Welcome back to Rawlex. In the last module, we went through different ways of visualizing your data using base R commands. In this module, we will learn data visualization using ggplot2 (part of the Tidyverse). Then, you will be able to determine for yourself which ways best fit your goals and coding style.
In this module, the data we will be using is the same as last module, from Joshi et al. (2023). Here is the paper. As a refresher, this paper examines the effects of leaders’ facial structures on people’s perceptions of opportunities availability working with such leaders. You can download their data, available for open access, here
By the end of this module, you will
1, Be able to make basic univariate figures in ggplot2.
2, Customize your figures using ggplot2.
3, Learn how to create bivariate visualizations using ggplot2.
The ggplot2 package was designed to create professional-looking figures in R. This package uses slightly different syntax than the base R plotting functions. ggplot2 figures are much more elaborate and flexible than those created using base R. You have more control over the aesthetics of your figure using ggplot2. Let’s get right to it.
Let’s start with the core ggplot2 command
ggplot(data=datatname, # data to be used
aes(x= , y= , )) # x and y axes information
That’s the core of ggplot2. Any command after, such as changing the color scheme, that can be added using a + (this will be demonstrated later).
Here are the commands for the most basic figures:
As you can see, most of these commands are somewhat intuitive. You do not have to do much memorization here. And, as usual, practice makes perfect. The more you do it, the more you will fall in love with ggplot2 (hopefully).
To begin, let’s load in Study1 as we did in the last module along with the package.

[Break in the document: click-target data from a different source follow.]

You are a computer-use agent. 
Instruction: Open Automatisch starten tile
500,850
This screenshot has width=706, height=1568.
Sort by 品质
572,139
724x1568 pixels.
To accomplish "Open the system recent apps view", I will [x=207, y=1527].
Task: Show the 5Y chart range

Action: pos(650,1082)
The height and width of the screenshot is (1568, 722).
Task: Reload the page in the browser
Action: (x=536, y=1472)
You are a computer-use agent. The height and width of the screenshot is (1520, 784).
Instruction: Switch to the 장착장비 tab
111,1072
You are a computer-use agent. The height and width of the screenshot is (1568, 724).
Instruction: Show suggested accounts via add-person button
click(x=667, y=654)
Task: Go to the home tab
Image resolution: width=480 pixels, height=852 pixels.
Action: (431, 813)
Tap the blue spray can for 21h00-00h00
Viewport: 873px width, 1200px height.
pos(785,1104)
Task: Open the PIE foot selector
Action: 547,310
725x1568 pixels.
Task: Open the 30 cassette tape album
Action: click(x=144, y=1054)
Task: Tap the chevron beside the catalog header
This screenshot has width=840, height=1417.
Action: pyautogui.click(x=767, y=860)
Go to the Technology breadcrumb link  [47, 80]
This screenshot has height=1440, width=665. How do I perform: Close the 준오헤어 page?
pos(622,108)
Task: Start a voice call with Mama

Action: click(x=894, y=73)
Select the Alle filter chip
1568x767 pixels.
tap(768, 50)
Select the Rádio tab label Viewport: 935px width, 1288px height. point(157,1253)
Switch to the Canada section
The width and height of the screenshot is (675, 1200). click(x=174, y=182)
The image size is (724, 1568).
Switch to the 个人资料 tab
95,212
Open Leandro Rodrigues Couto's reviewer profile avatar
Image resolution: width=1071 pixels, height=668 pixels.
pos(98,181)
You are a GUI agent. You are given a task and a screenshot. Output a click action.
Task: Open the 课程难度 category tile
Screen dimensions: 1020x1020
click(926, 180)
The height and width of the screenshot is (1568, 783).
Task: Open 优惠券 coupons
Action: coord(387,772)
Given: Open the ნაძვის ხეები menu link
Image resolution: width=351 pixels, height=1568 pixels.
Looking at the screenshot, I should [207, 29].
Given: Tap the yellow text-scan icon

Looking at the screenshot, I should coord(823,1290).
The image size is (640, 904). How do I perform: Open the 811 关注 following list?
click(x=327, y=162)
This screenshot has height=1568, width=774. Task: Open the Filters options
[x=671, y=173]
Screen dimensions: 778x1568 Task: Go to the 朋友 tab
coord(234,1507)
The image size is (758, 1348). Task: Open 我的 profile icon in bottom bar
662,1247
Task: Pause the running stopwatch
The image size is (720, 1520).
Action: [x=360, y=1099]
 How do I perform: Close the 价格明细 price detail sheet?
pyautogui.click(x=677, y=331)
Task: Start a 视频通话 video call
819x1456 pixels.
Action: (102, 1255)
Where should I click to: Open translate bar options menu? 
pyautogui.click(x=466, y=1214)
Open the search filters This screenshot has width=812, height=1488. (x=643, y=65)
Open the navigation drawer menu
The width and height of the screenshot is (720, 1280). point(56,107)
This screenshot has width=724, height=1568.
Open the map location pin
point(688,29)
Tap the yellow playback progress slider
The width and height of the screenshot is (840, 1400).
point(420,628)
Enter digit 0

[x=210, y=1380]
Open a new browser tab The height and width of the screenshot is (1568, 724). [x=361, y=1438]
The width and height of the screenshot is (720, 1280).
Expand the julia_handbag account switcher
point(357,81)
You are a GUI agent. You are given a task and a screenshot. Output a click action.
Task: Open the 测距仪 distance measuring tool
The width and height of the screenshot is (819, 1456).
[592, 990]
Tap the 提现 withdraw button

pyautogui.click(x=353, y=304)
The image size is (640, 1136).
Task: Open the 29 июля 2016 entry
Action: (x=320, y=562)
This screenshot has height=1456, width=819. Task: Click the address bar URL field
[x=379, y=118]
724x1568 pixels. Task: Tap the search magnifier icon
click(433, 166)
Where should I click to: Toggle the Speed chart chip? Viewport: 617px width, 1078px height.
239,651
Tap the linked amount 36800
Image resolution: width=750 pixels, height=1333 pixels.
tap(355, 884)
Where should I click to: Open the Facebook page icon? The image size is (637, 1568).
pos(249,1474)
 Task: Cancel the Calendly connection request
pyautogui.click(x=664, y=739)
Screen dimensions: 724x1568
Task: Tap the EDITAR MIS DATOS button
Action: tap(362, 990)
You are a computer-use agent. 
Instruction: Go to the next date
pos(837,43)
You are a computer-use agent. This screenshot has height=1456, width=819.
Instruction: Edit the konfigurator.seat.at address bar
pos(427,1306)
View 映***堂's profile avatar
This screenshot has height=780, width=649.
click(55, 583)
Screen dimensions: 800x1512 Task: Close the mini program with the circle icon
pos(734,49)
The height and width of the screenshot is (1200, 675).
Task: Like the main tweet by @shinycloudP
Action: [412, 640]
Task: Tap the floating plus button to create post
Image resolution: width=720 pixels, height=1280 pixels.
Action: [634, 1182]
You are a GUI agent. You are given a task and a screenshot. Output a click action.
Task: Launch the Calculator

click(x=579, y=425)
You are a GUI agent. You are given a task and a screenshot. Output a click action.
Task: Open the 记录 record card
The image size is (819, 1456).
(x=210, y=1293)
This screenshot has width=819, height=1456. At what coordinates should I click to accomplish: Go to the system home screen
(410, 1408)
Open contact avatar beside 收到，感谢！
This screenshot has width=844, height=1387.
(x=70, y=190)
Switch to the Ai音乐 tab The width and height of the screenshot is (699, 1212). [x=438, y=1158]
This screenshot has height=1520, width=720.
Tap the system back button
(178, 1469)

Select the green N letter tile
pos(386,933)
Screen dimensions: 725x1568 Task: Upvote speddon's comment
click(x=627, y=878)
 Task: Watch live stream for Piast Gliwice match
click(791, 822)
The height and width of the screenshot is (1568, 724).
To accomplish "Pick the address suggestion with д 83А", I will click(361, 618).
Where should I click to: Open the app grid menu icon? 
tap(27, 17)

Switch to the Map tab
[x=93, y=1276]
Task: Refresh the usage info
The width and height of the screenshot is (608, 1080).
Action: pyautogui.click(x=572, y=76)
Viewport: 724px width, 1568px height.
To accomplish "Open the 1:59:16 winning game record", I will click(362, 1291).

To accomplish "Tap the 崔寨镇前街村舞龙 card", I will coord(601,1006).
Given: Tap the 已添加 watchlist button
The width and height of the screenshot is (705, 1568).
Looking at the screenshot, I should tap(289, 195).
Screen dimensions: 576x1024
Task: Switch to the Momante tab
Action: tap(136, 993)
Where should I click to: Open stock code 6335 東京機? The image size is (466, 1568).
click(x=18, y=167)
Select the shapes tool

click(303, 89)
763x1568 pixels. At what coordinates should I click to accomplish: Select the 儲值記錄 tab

setwd("C:/Users/linht/Downloads/RBlog/Module6/") # don't forget to change this to your own directory
library(haven)
## Warning: package 'haven' was built under R version 4.2.3
Study1 <- read_sav("study1a_dataset.sav")
# Check it out!
head(Study1)
## # A tibble: 6 × 22
## Block age pGender race education polictical MTageend FTageend MDageend
## <dbl+lb> <dbl> <dbl+l> <dbl+l> <dbl+lbl> <dbl+lbl> <dbl> <dbl> <dbl>
## 1 1 [bloc… 21 1 [Mal… 1 [Whi… 2 [Assoc… 4 [Somewh… 3.75 3.88 4.11
## 2 2 [bloc… 21 1 [Mal… 7 [His… 2 [Assoc… 4 [Somewh… 4 4 4.62
## 3 2 [bloc… 21 2 [Fem… 1 [Whi… 2 [Assoc… 3 [Modera… 5 5.38 5.5
## 4 2 [bloc… 22 2 [Fem… 1 [Whi… 1 [High … 2 [Somewh… 4.75 3.88 6.12
## 5 2 [bloc… 22 2 [Fem… 4 [Mul… 2 [Assoc… 3 [Modera… 4.88 4.5 4.25
## 6 2 [bloc… 22 1 [Mal… 1 [Whi… 1 [High … 4 [Somewh… 5.5 6.75 6.25
## # ℹ 13 more variables: FDageend <dbl>, MTcomend <dbl>, FTcomend <dbl>,
## # MDcomend <dbl>, FDcomend <dbl>, MTageopp <dbl>, FTageopp <dbl>,
## # MDageopp <dbl>, FDageopp <dbl>, MTcomopp <dbl>, FTcomopp <dbl>,
## # MDcomopp <dbl>, FDcomopp <dbl>
names(Study1)
## [1] "Block" "age" "pGender" "race" "education"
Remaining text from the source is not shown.